## PROBLEM 1
Reproduce word for word all of the entries that come after the passage about Goddard's legal career, omitting the pictures.

## PASSAGE TO READ
--- Start ---
He built a strong reputation in commercial cases on the Western Circuit and was appointed as Recorder of Poole (a part-time Judgeship) in 1917. He was appointed a King's Counsel in 1923, transferred to be Recorder of Bath in 1925, and eventually Recorder of Plymouth in 1928. He was elected a Bencher of his inns in 1929 and undertook work for the Barristers' Benevolent Association. In the general election of 1929, Goddard agreed, against his better judgement, to contest the Kensington South constituency as an unofficial Conservative candidate. The sitting Conservative MP, Sir William Davison, had been a defendant in a divorce case, and a local committee thought the newly-enfranchised young women voters would refuse to support him. In the end, Goddard, running under the slogan "Purity Goddard", came last in the poll, winning only 15% of the vote and the sitting member was returned.
[edit] Judicial appointment
In 1932 Goddard was appointed as a full-time Judge of the King's Bench Division of the High Court of England and Wales, receiving a knighthood later that year. After only six years he was promoted again to be a Lord Justice of Appeal. Goddard was known for turning out well-argued and legally convincing judgments but tended to give stiff sentences, especially when he was personally offended by the crime. After another six year stint, he was appointed as a Lord of Appeal in Ordinary upon the death of Lord Atkin in 1944 and received as a Law lord a life peerage. He chose the title Baron Goddard of Aldbourne in the County of Wiltshire.
[edit] Lord Chief Justice
Viscount Caldecote, the Lord Chief Justice of England and Wales, suffered a stroke in 1945 and suddenly resigned, creating a vacancy at an inopportune moment. The tradition was for the appointment to be a political one, with the Attorney-General stepping up to take it. However, Hartley Shawcross was unwilling and considered too young. The appointment of a stop-gap candidate was expected. As Goddard explained in an August 1970 interview with David Yallop: "They had to give the job to somebody. There wasn't anybody else available, so Attlee appointed me." The appointment came at a time when the crime rate, and public concern over crime, were both increasing. Through his judgments, Goddard made it clear that he felt that stronger sentences were the way to tackle both. Goddard was the first Lord Chief Justice to hold a law degree.
Despite his appointment as a stop-gap, Goddard served twelve years as Lord Chief Justice before retiring. He continued to intervene occasionally in Lords debates and public speeches to put his views on capital and corporal punishment.
--- End ---
## PROBLEM 2
Name every town where the passage about Goddard's legal career says he served as Recorder.

## DATASET EXCERPTS
--- Start ---
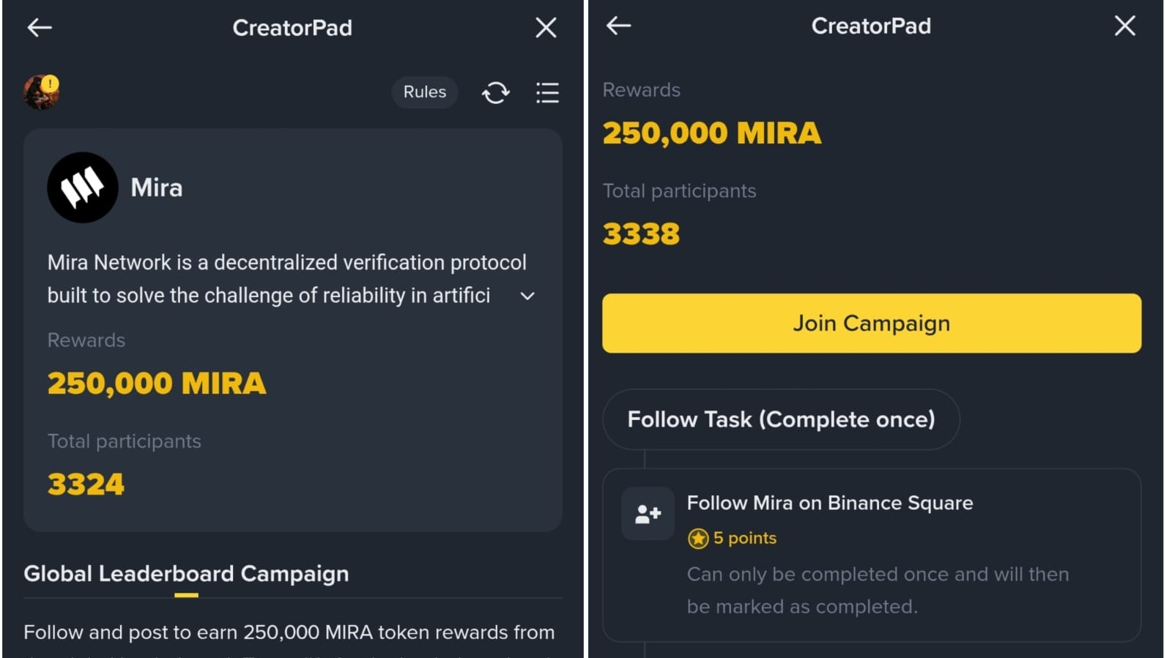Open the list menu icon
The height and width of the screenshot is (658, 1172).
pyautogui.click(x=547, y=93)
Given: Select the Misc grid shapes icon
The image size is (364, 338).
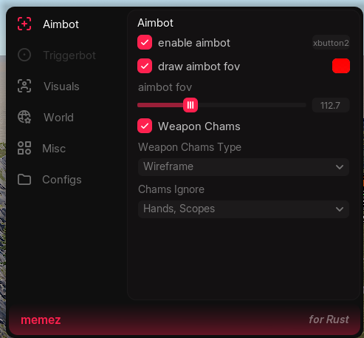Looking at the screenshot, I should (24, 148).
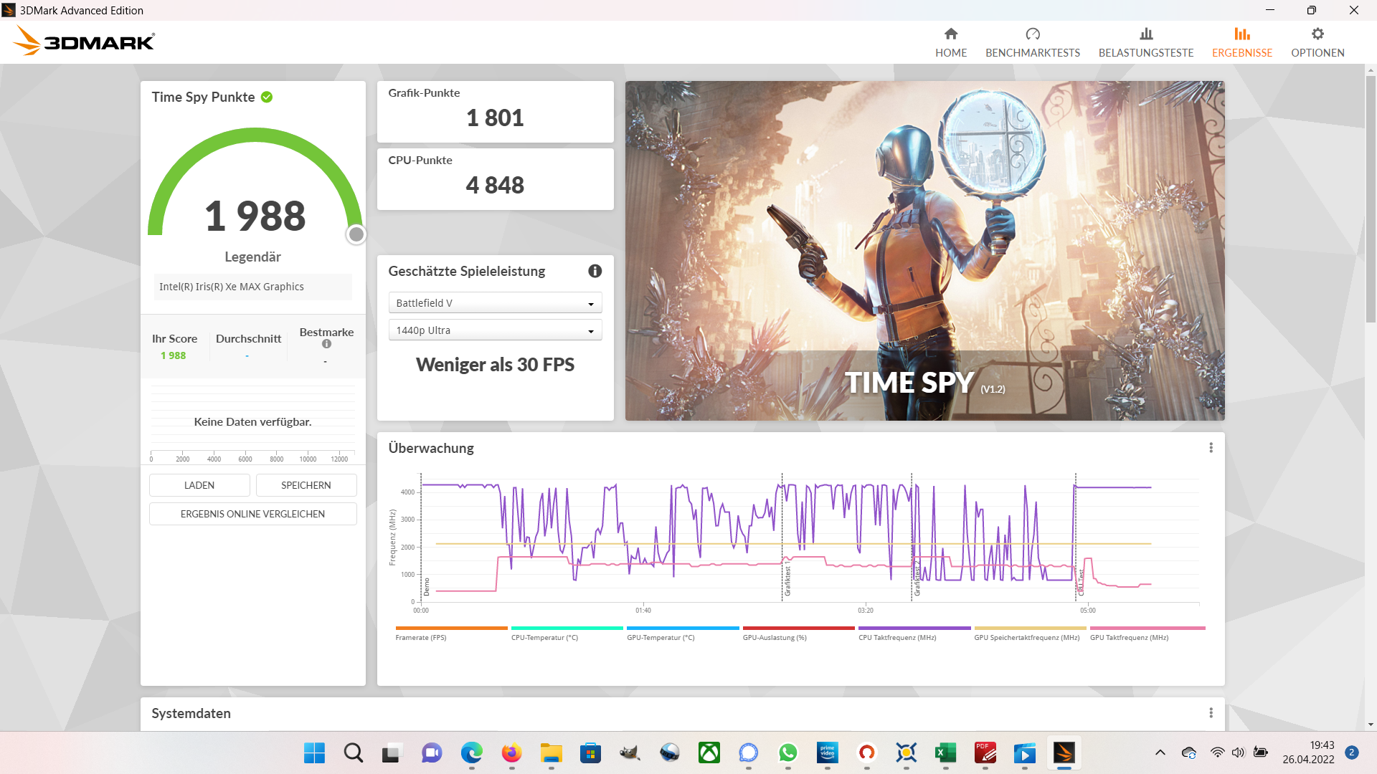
--- End ---
## WRITTEN SOLUTION 1
Open the list menu icon
The height and width of the screenshot is (658, 1172).
pyautogui.click(x=547, y=93)
Given: Select the Misc grid shapes icon
The image size is (364, 338).
Looking at the screenshot, I should (24, 148).

## WRITTEN SOLUTION 2
Poole, Bath, Plymouth